Читать книгу Жернова. 1918–1953. Книга двенадцатая. После урагана - Виктор Мануйлов - Страница 6

Часть 43
Глава 6

Оглавление

Перрон блестел от дождя в свете редких фонарей. Время перевалило за полночь. Желающих уехать в такую поздноту и по такой непогоде было мало. Людмилка спала на тюке с вещами, укрытая маминым плащом. Меня тоже тянуло в сон. Сквозь полудрему чудился перрон ленинградского вокзала, такой же мокрый от дождя, крики женщин и детей, посадочная суета, жалостливое лицо папы. Я снова, после долгого перерыва, видел, как он бежит вслед за уплывающим вагоном, увозящим нас на неведомый Урал. Казалось, что это происходило не далее, как вчера – так хорошо я все видел и слышал сквозь монотонный шум дождя по железной крыше навеса, под которым мы дожидались поезда.

Но тогда мы уезжали от немцев, которые хотели захватить Ленинград и убить всех русских, а сейчас никто не собирался захватывать Константиновку, а папа вдруг решил, что нам надо из нее уезжать в какой-то Новороссийск. Зачем? Разве нам жилось так плохо? И все это так неожиданно, в самом конце учебного года. Пока мы доедем, пока то да се – учебный год кончится, и меня не переведут в четвертый класс.
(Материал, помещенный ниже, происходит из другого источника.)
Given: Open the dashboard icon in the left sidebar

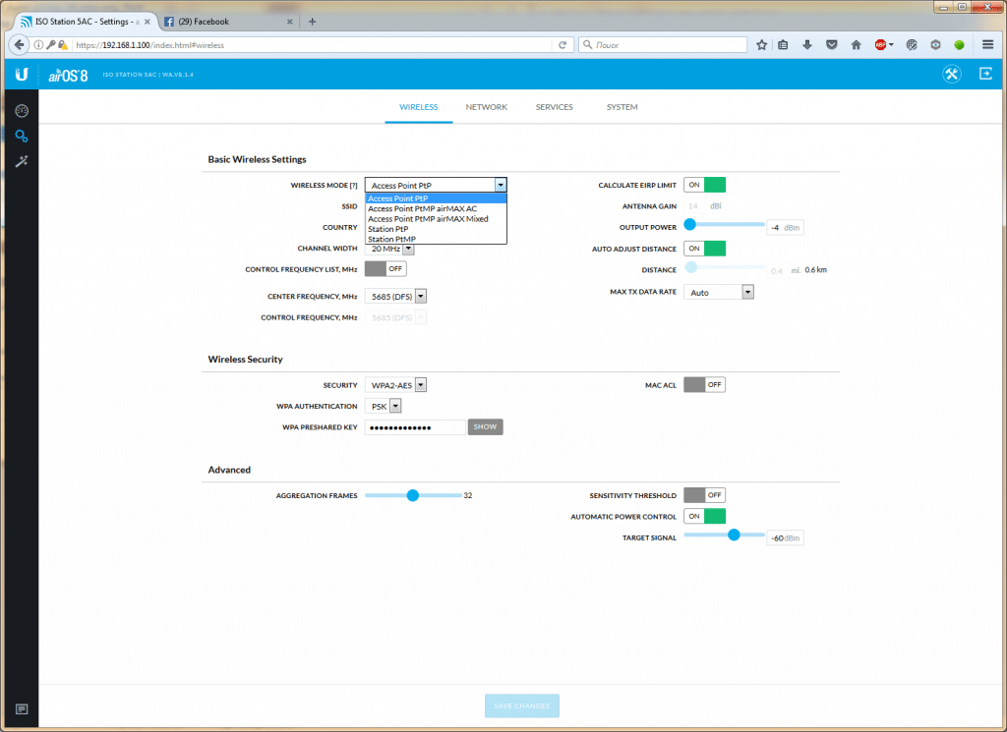Looking at the screenshot, I should point(21,110).
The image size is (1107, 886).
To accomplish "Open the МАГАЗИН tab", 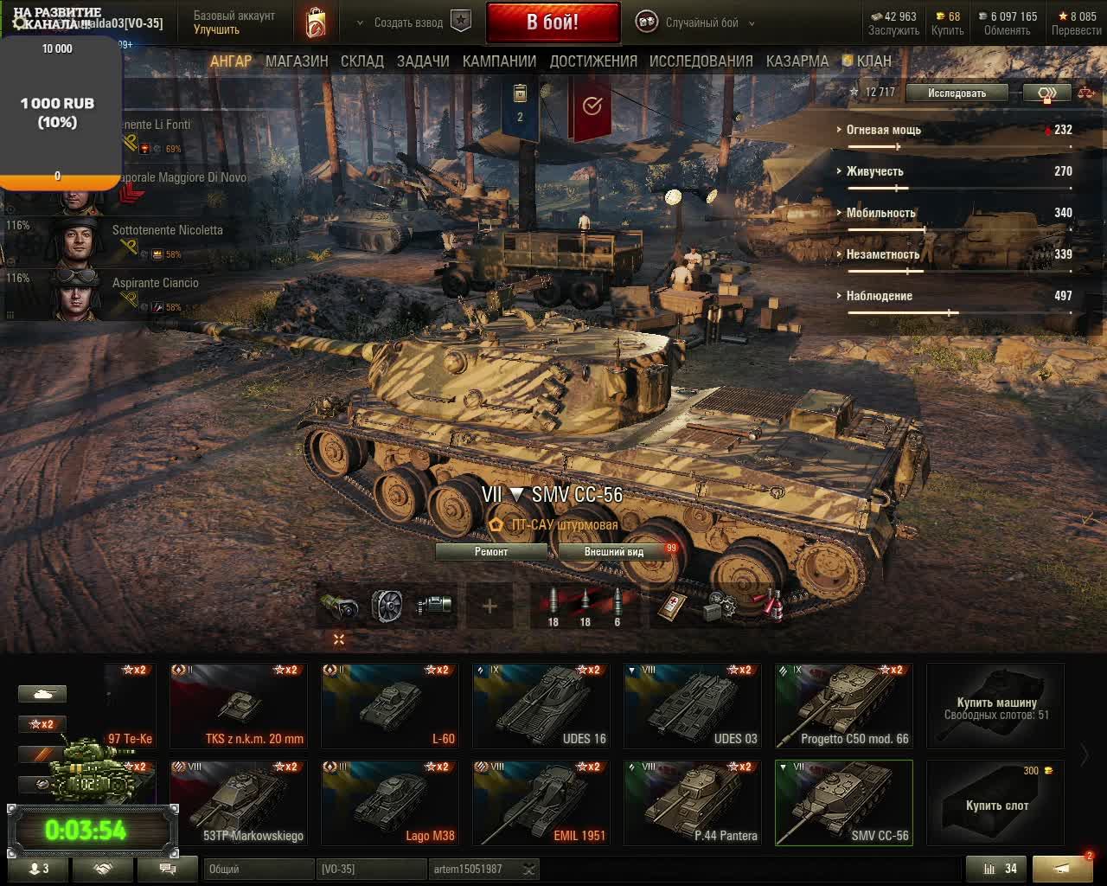I will click(x=297, y=61).
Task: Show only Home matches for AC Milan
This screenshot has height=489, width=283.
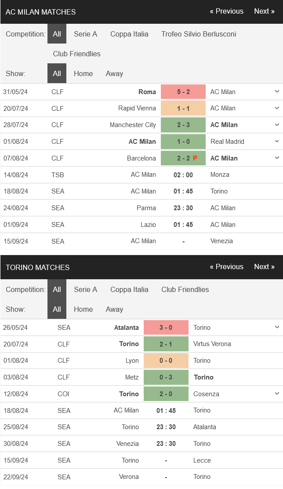Action: point(83,73)
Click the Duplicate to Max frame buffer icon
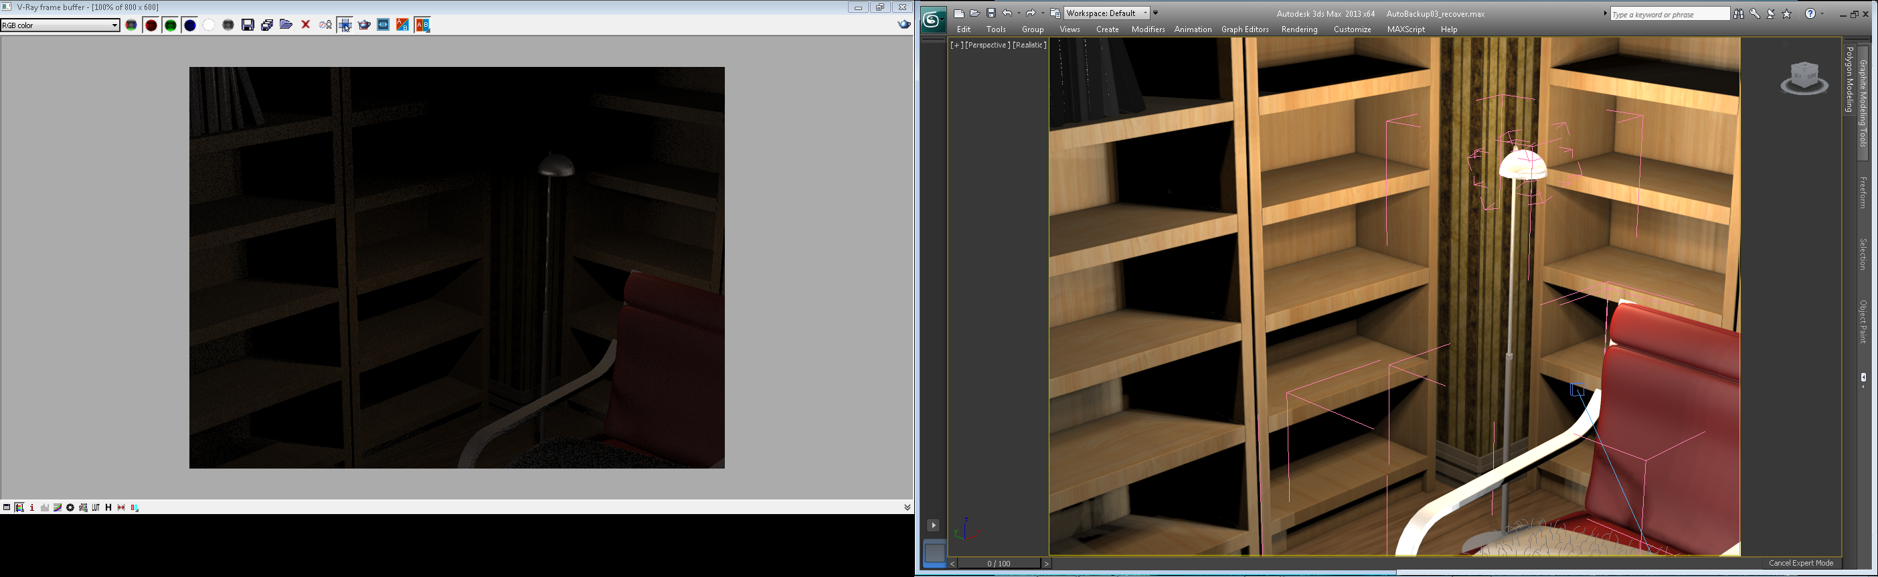This screenshot has height=577, width=1878. point(267,26)
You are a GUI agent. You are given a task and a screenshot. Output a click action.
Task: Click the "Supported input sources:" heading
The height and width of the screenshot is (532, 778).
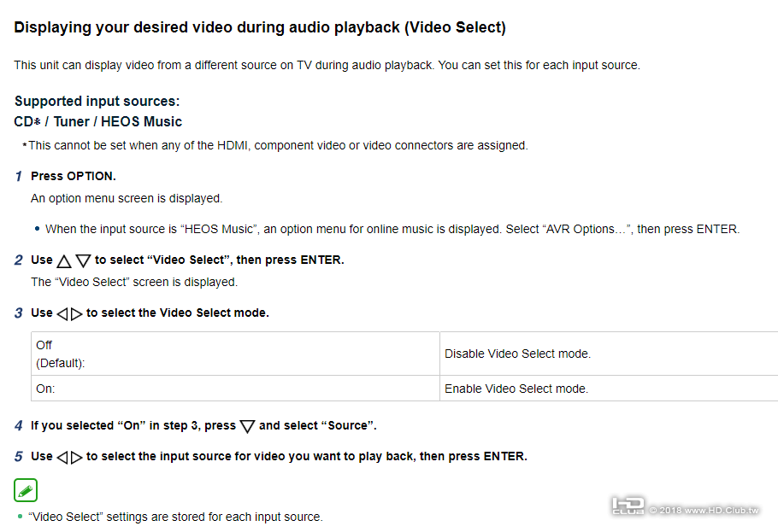coord(97,102)
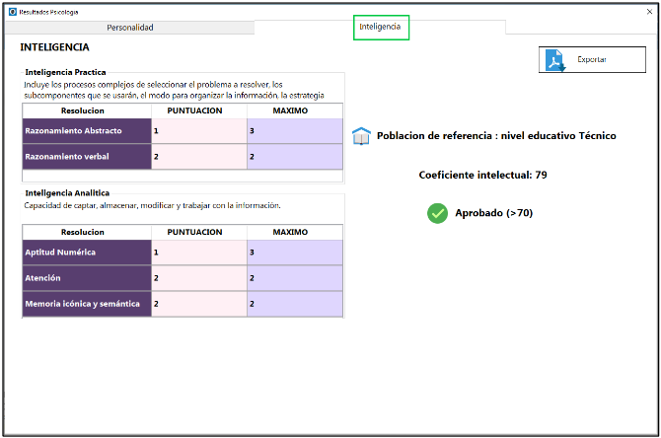Click PUNTUACION column header in Inteligencia Practica table
661x438 pixels.
pos(198,111)
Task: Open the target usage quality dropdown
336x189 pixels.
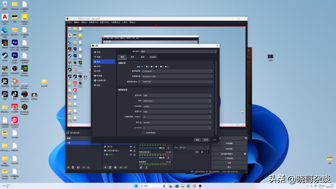Action: click(177, 106)
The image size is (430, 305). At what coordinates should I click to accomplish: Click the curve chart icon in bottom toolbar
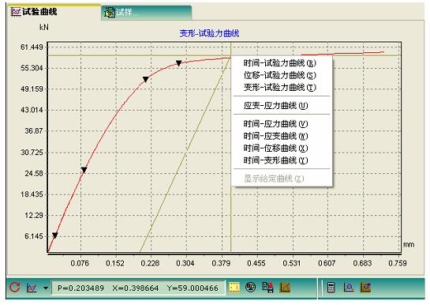[x=32, y=288]
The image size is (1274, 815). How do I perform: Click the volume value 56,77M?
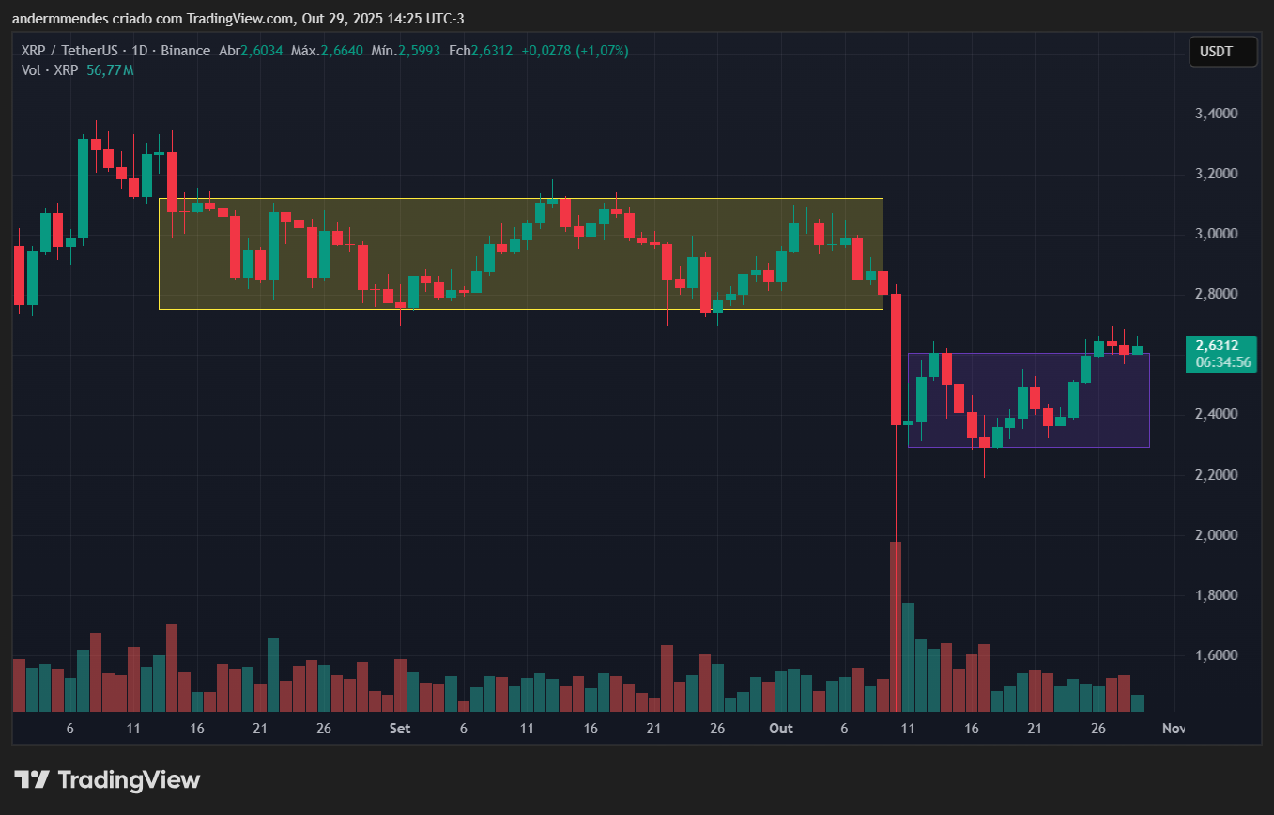click(x=110, y=69)
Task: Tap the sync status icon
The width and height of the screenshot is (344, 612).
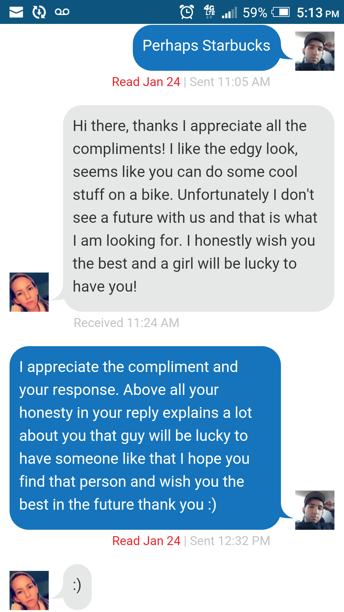Action: 39,12
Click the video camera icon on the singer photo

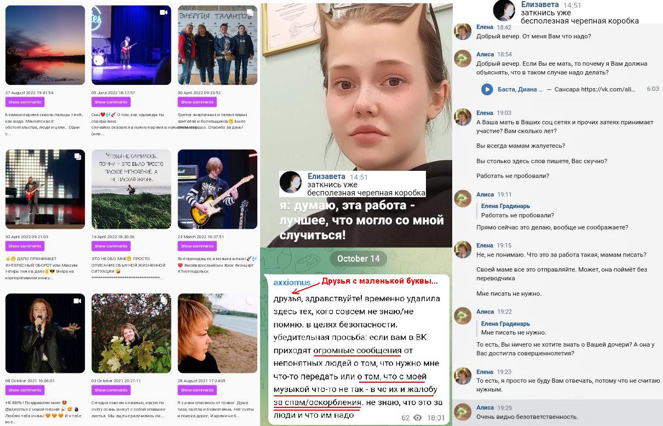coord(77,301)
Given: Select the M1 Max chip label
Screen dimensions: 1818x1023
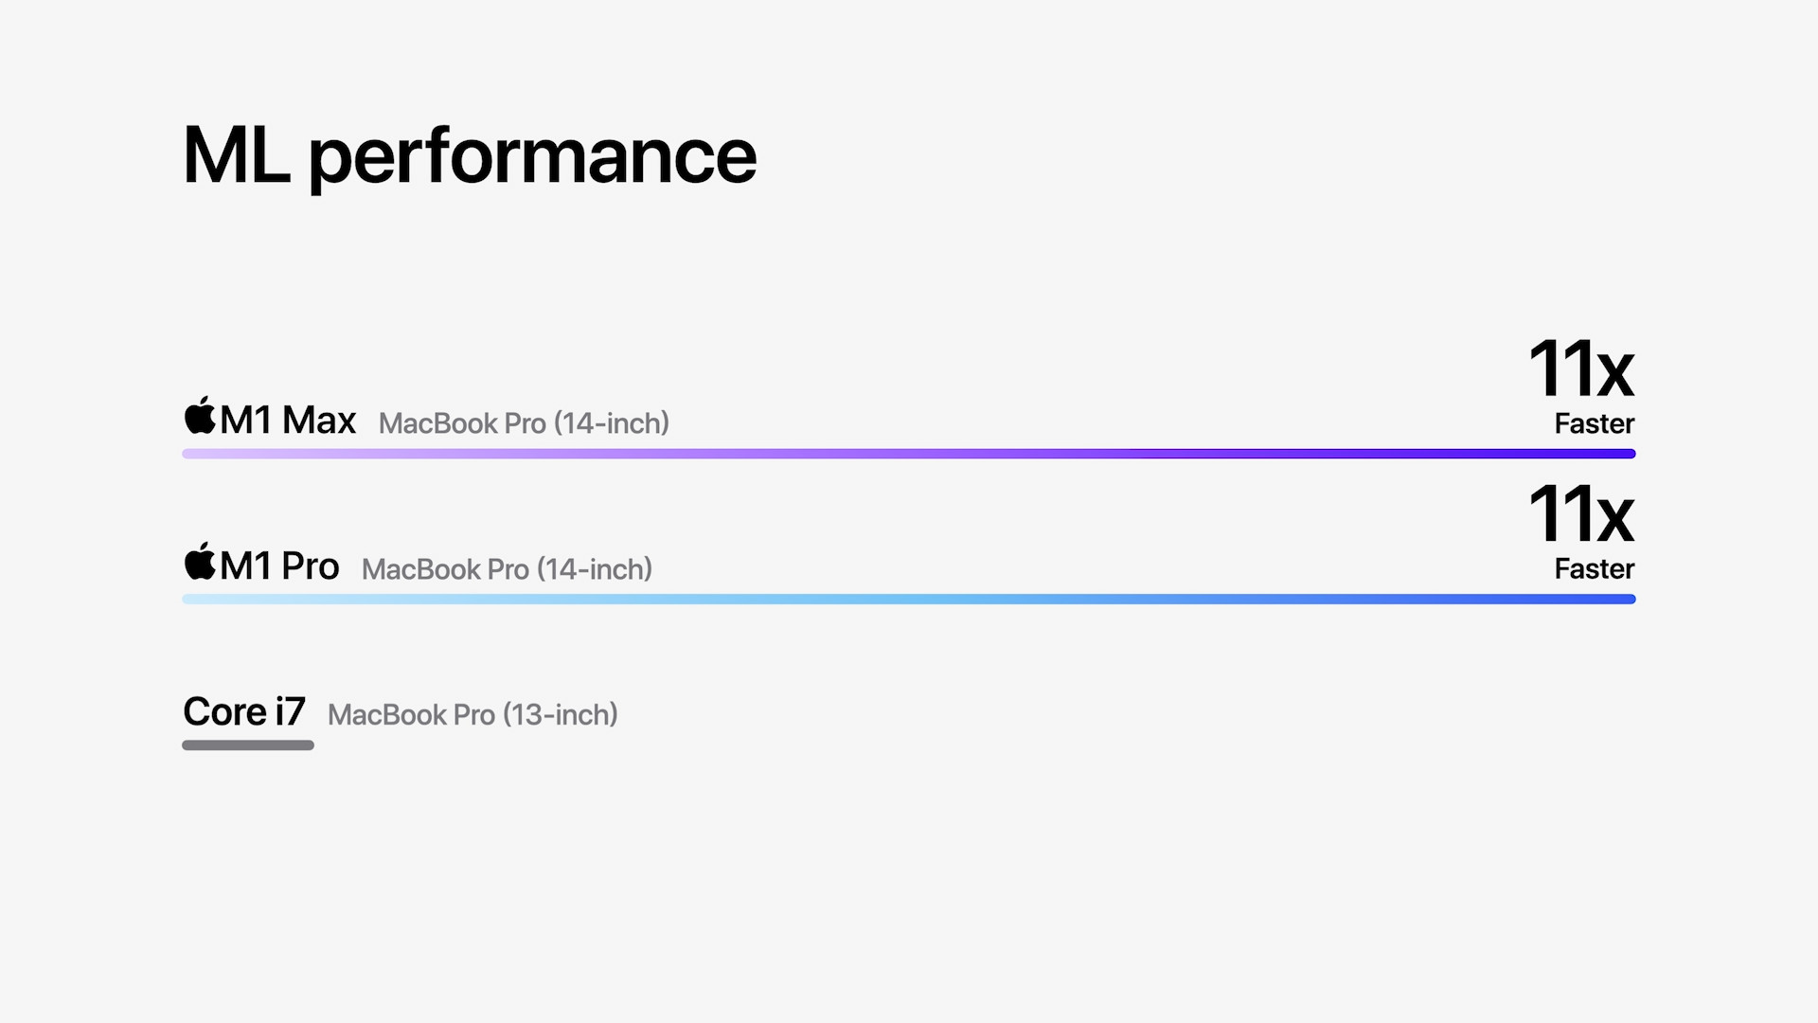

Поезд на Новороссийск опаздывал. Папа то пропадал куда-то, то возвращался, хмурый и сердитый. Мама растерянно смотрела по сторонам, точно ждала кого-то, кто обещал придти, но не пришел. Правда, поначалу были дядя Петро Дущенко и тетя Мария, папина сестра, но они ушли, когда стало ясно, что поезд придет еще не скоро. И вот мы ждем под навесом, потому что вещей много, а поезд стоит всего три минуты. И неизвестно, где остановится наш вагон.

Вчера я простился с Игорем Яруниным, с другими мальчишками и девчонками. Мне было так жалко уезжать от них, что я даже заплакал от жалости. Игорю я подарил пугач вместе со своим секретом, он мне марки из серии «Ордена Великой отечественной войны».

Последний, с кем я простился, был Франц Карлович Дитерикс, наш сосед, который научил меня играть в шахматы. Правда, учение длилось не долго, но я все-таки чему-то научился, и мы часто играли с ним в его квартире допоздна. Я проигрывал все партии, несмотря на то, что он прощал мне зевки, объяснял, как надо было сыграть, чтобы выиграть. Он шумно радовался, когда я делал удачный ход, и говорил, что мой копф, то есть голова, варит «хороши каша», и угощал меня чаем с конфетами.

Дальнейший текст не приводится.